And the new features aren't exactly simple. "The new release would allow a rolled-up integer count of items to be charged, integrated with the various pricing schemes including tiered pricing, parent pricing, and child-pays-full-price-while-parent-gets-discount pricing," fish says.

Fortunately, the team is well into the testing stage and the worst of the complications are past.

At least that's what fish thinks, until the lead user in the billing department tells fish his people have come up with a new idea: That item count could also be used as a money field -- dollars and cents -- to report the total transaction value.

That's not in the original requirements, but fish responds, walking through the alternative ways of doing something like this.

One is to just sum up the dollars. It's an integer field in the database, so anything less than a dollar would disappear from the total.

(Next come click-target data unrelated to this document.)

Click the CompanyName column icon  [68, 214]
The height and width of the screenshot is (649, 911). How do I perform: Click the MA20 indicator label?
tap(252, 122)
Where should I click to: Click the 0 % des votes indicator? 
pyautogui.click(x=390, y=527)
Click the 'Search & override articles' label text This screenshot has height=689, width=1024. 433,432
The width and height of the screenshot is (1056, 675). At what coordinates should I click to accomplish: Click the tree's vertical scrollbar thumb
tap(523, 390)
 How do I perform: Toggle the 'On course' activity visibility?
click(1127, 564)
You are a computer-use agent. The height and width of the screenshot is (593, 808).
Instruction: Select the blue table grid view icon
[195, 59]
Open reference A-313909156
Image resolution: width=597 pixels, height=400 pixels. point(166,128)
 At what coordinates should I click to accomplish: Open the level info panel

Another way would be to multiply each amount by 100 to include both dollars and cents, sum it up, then divide by 100 to get the right result before using the total is used in reports or other systems.

Third possibility: Add some entirely new functionality that would sum up the transaction amounts, in addition to the existing transaction count.

Fourth option: Do nothing in this release and add it in later.

Fish recommends either the first or second approach, with number 4 as the fallback.

And naturally, the billing department wants number 3.

Sighs fish, "I told the lead user there wasn't enough time to write the code, unit test, user-acceptance test, and still make the deadline. I promised that we could put it in for the subsequent release, and pointed out that they approved the original requirements.

"The response I got: 'If I change my mind the day before implementation, you still have to meet those new requirements.'

"Needless to say, they did not get what they wanted."